◆ **To do**
Would you output the lines from the one containing "Toggle the breakpoint" through the final line of the entries, exactly and with pictures omitted?

◆ **Data supplied**
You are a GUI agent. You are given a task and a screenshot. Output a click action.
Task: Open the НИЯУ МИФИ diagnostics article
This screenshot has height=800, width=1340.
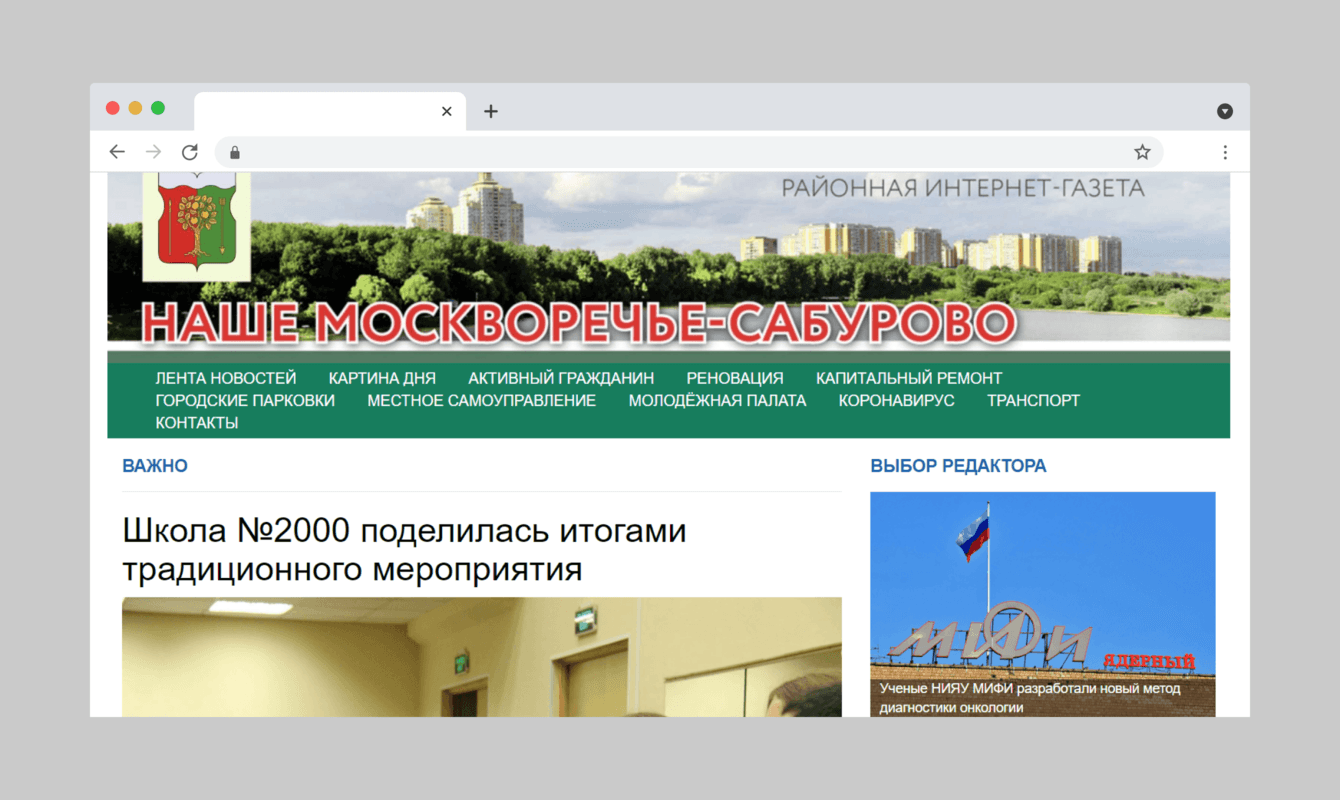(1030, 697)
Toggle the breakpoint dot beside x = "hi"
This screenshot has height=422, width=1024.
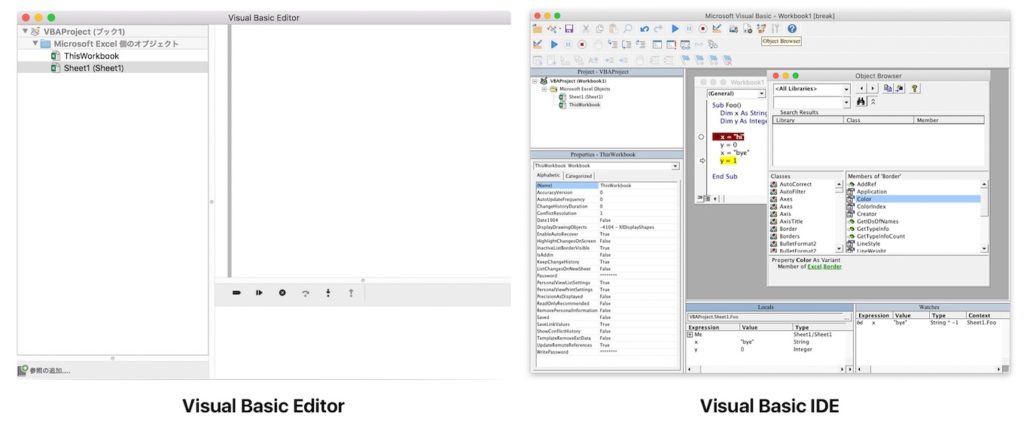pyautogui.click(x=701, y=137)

◆ **Response**
Toggle the breakpoint dot beside x = "hi"
This screenshot has height=422, width=1024.
pyautogui.click(x=701, y=137)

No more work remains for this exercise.